L’alternativa misericordiosa al senso di colpa che consegue (non sempre) alla violazione della regola è indispensabile a qualunque autorità morale. La pratica penitenziale, oggi sempre meno seguita nelle religioni, esigeva una fede nell’ aldilà oggi almeno in Europa decisamente non più di moda, Governare con la paura e la disperazione si può ancora, ma solo disponendo di un potere tirannico sulle persone o sulle coscienze. Ricordo che da bambino la prospettiva dell ‘inferno o anche solo del purgatorio faceva ancora paura, il buon cattolico però poteva cavarsela con una confessione e cinque “pateraveegloria”. Ora per il rispetto della morale comune si può contare sulla ragionevolezza del “non fare agli altri ciò che non vorresti fosse fatto a te” o in alternativa sul potere deterrente dei tribunali. Ma non è facile. (nandocan)
di Massimo Marnetto
Esiste una sanatoria anche nel cattolicesimo: si chiama Giubileo. Credenti con abusi morali possono annullarne le conseguenze semplicemente adempiendo qualche obbligo.

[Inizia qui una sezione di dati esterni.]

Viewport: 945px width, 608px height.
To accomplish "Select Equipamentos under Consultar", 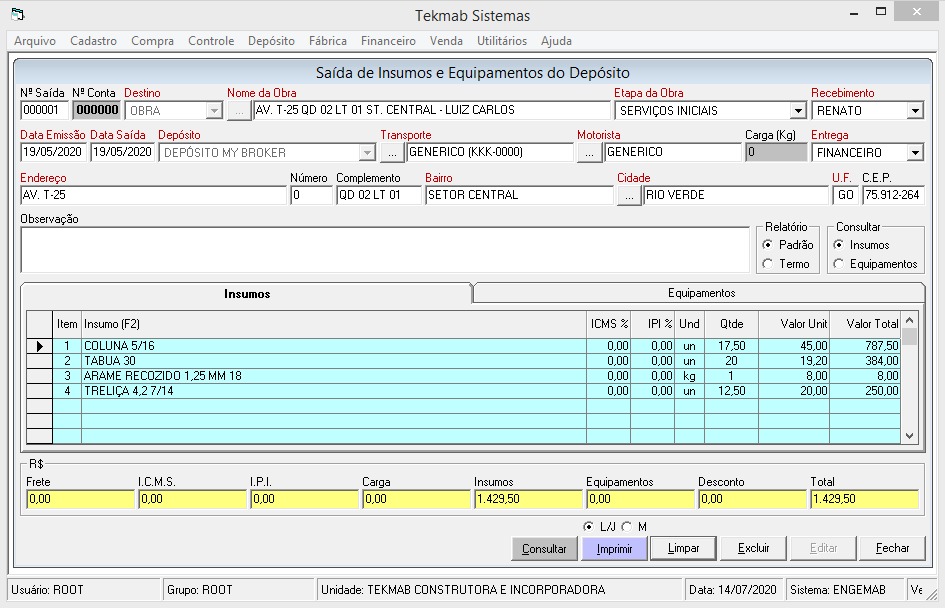I will point(839,264).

Per chi crede alla ripartizione dell’aldilà in inferno, purgatorio e paradiso (il limbo è stato abolito), si apre la possibilità di un passaggio di fascia a buon mercato.
Occorre dire che la Chiesa ha reso questa pratica più profonda, ma l’idea che anche per l’abusivismo morale ci sia la scappatoia del condono giubilare fa capire come la cultura dell’elusione della regola – contando sull’annullamento della sanzione – sia stata sempre assecondata dal politico e dal chierico. Liberare qualcuno da una sanzione o da un rimorso ha un enorme valore economico e di potere, da sempre considerato e scambiato da chi comanda su corpi e anime.